--- Begin ---

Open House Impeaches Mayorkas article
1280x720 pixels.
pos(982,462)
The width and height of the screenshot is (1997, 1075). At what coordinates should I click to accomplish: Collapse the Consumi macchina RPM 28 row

--- End ---
--- Begin ---

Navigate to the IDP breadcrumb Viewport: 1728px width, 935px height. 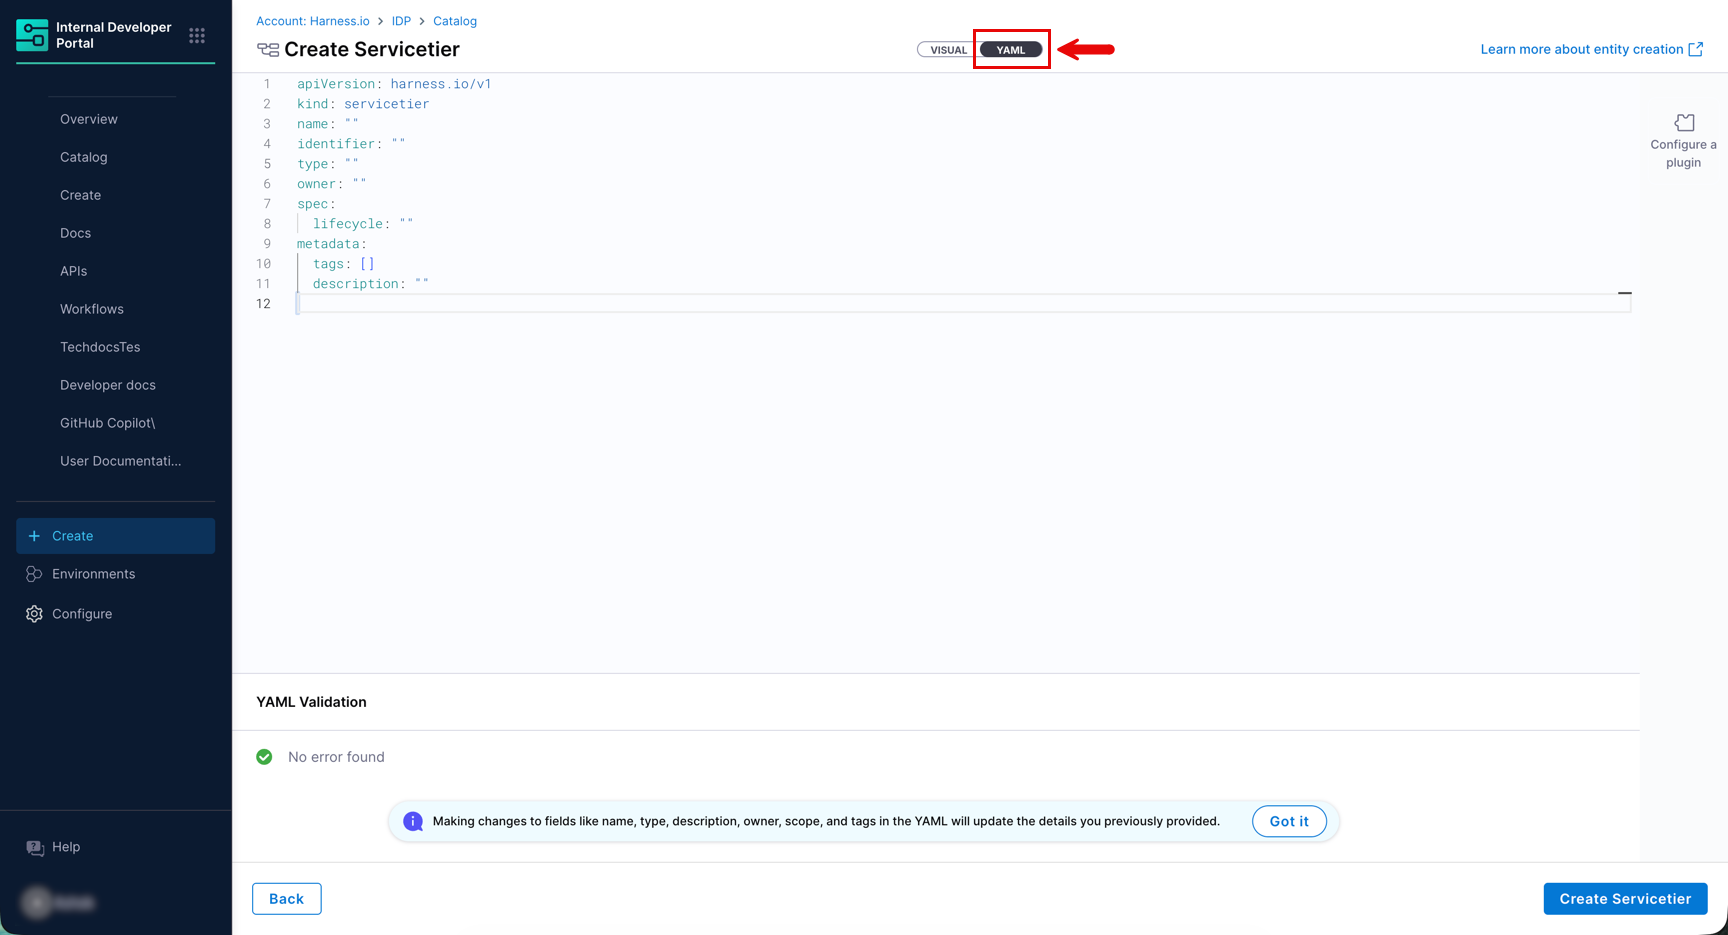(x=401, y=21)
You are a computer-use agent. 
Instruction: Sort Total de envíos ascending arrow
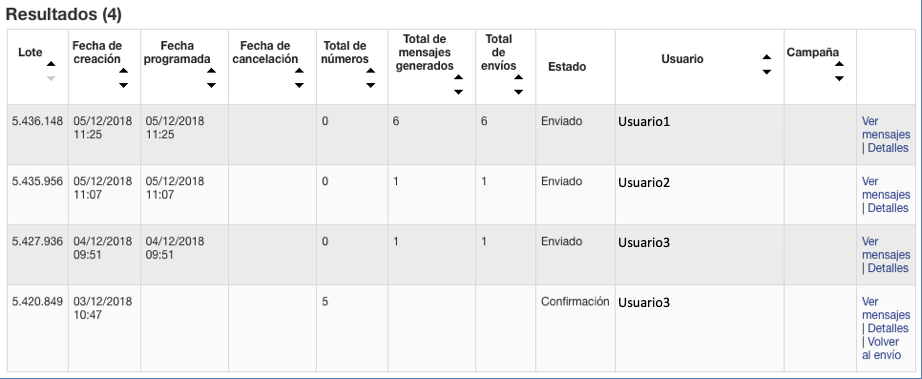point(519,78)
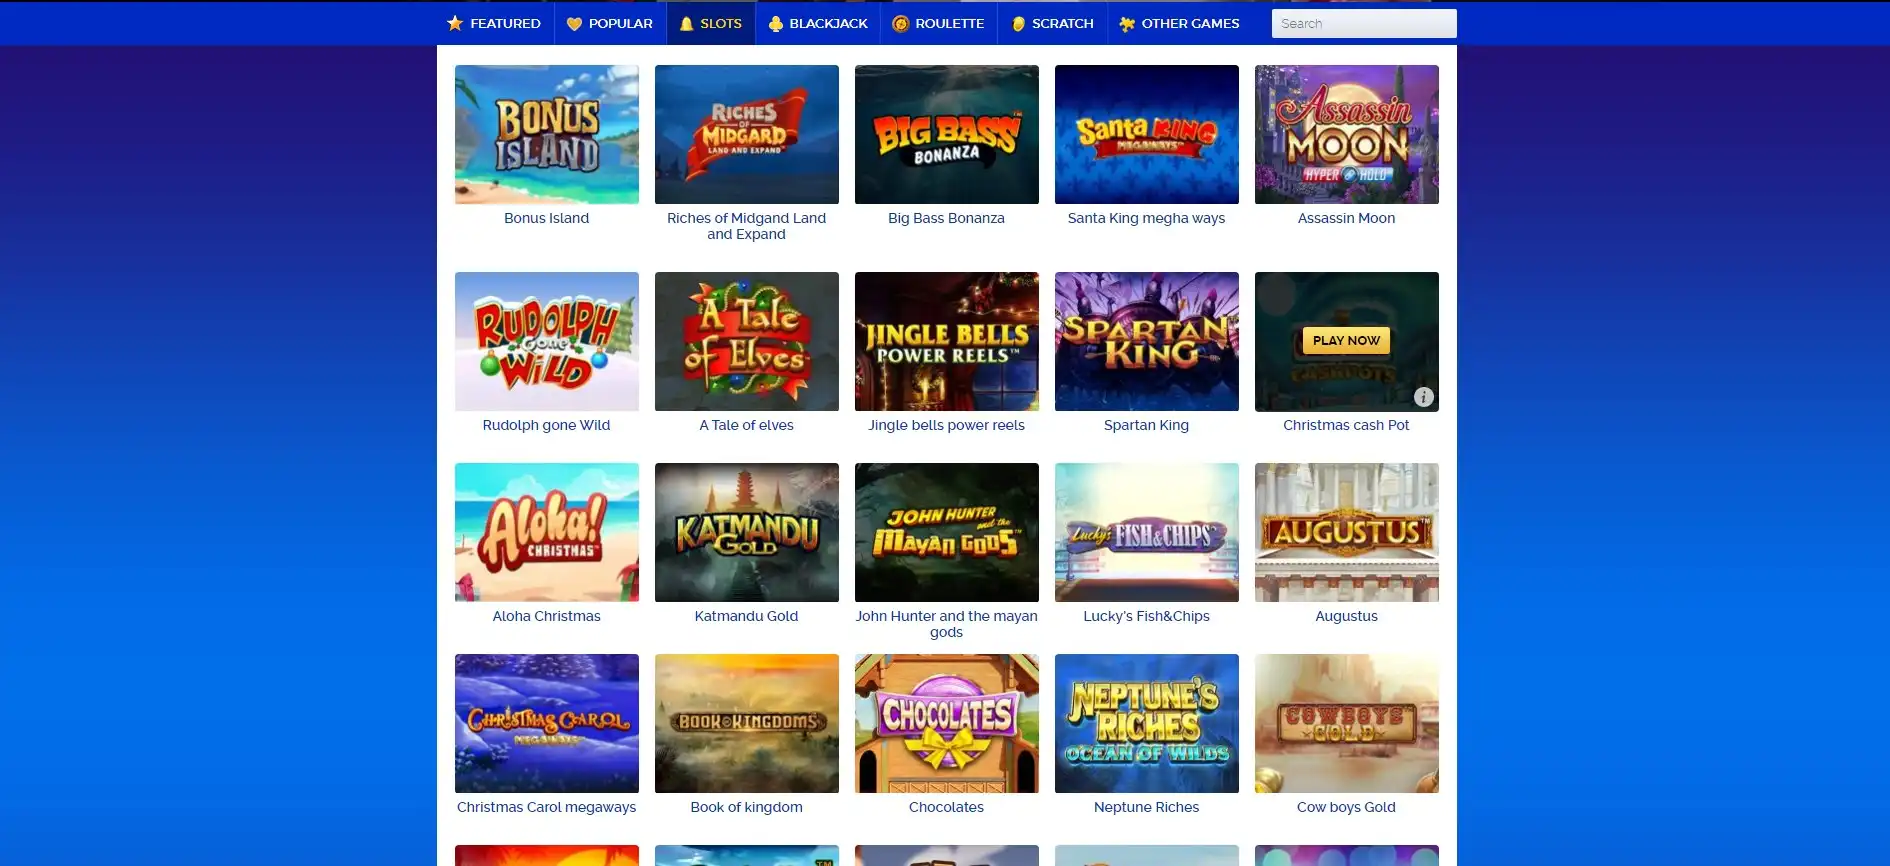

--- End ---
--- Begin ---

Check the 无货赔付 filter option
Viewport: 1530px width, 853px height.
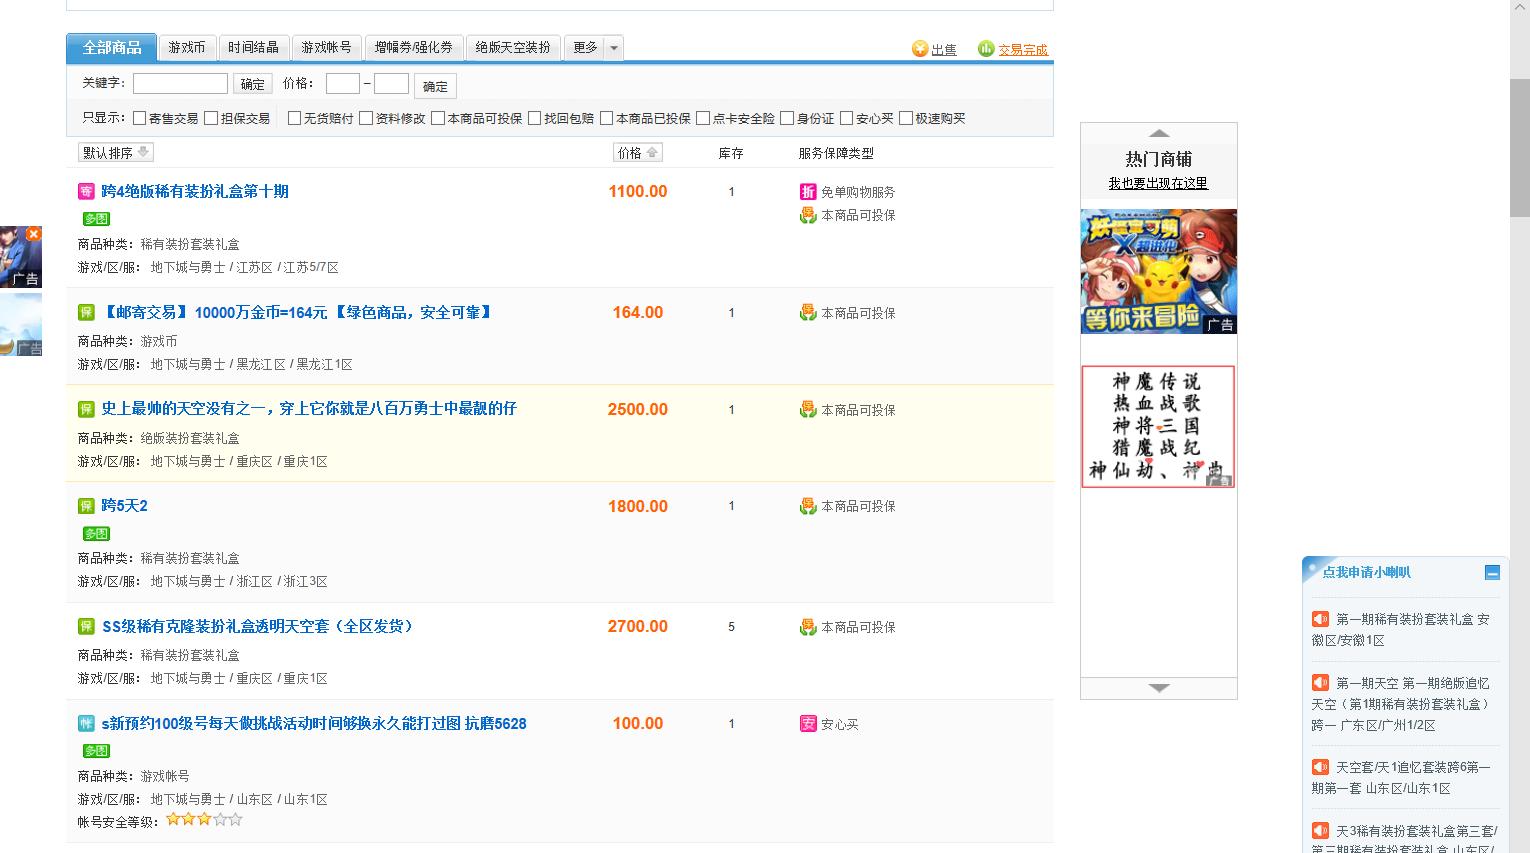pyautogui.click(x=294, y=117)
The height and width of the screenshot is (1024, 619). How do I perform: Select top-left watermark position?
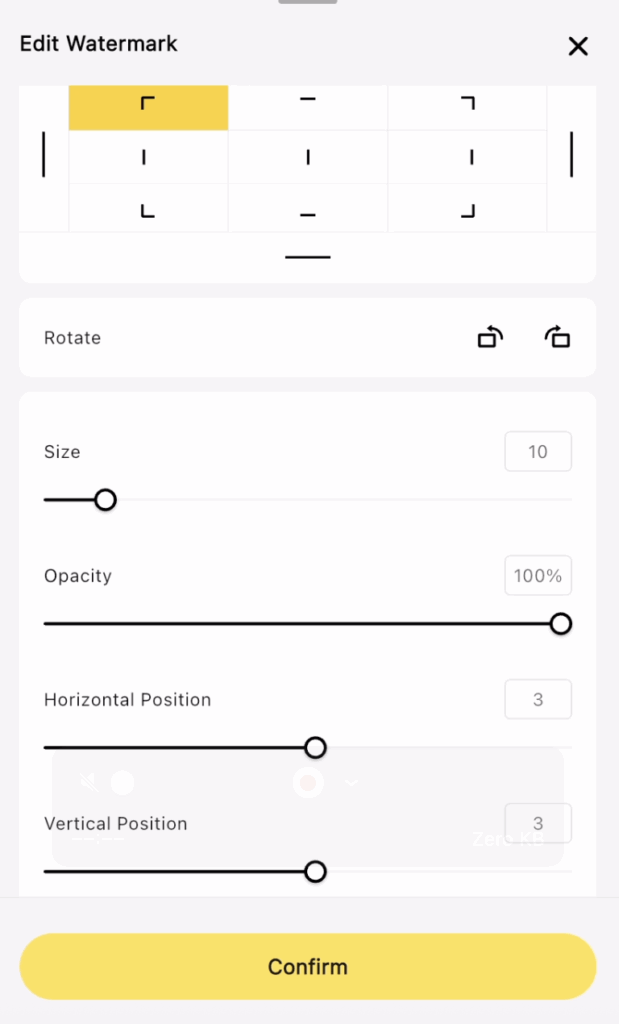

--- End ---

§ **GIVEN EXERCISE**: Copy out, unchanged, every line from the one containing "Open House Impeaches Mayorkas article" down to the one containing "The width and", including both of those lines.

§ **WRITTEN RESPONSE**:
Open House Impeaches Mayorkas article
1280x720 pixels.
pos(982,462)
The width and height of the screenshot is (1997, 1075). At what coordinates should I click to accomplish: Collapse the Consumi macchina RPM 28 row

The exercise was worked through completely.